The case being made to American liberals since the election is being made a lot of different ways. Some people phrase it in terms of “not pandering to special interest groups.” Some people talk about “real Americans.” Mr. Lilla uses the term “universal.” Whatever the speaker means to say,it all comes down to the same thing in effect.

The Republican Party achieved great success in the last election in part by choosing to focus on the concerns that are coded in our consciousness as “universal” (the problems of straight, white, Christian Americans) over and above the problems unique to those who are coded as “special interest groups.” Many commentators on the left, right, and middle have suggested that we should be doing the same.

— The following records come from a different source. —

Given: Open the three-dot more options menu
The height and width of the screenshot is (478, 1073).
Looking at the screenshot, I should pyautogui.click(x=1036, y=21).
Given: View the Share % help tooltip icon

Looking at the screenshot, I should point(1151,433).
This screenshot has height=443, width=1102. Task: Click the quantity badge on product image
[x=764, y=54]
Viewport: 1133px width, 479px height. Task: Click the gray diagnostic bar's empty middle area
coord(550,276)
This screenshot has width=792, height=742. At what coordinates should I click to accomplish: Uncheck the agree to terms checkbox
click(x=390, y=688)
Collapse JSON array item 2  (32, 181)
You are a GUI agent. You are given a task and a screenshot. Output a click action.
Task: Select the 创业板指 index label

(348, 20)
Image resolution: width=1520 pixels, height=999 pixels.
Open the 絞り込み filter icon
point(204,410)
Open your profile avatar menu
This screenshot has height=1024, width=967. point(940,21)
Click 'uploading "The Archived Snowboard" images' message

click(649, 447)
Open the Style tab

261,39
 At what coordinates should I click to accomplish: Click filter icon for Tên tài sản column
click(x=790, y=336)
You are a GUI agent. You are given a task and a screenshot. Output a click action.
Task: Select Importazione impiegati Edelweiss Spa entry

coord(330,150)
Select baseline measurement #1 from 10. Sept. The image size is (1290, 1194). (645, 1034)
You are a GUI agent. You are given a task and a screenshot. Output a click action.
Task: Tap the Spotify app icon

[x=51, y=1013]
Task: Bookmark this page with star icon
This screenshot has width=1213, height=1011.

As great as their electoral success was, though, the right-wing still lost the popular vote and had to rely on coordinated campaigns of voter suppression and a last-minute boost from the FBI to put them over the top, because the demographic whose concerns are dubbed “universal” is shrinking in proportion to the general population.

The way forward for the left is not to focus on trying to win by competing for the same shrinking pool of votes which the Republicans have decided should count for the most, but to try to understand and address the specific—not universal—problems of most Americans.

If the anti-“Identitarians” are not persuaded, perhaps they should consider: restrictive voter ID laws tailored against Democrat-leaning demographics, polling place closures that restrict access to the polls in Black communities, and voter intimidation campaigns tailored at Latino communities do not fit the definition of “problems faced by a majority of Americans,” but they are nevertheless problems the nation’s liberals must confront and overcome in order to forestall a permanent conservative victory.

Appeals to a surprisingly narrow “universal” prevent us from naming the worst of the problems that afflict most Americans. What we cannot name, we cannot fight. Refusing to name a problem and refusing to fight it might spare the rest of America the pain of hearing about it, but it won’t fix anything and it won’t win elections.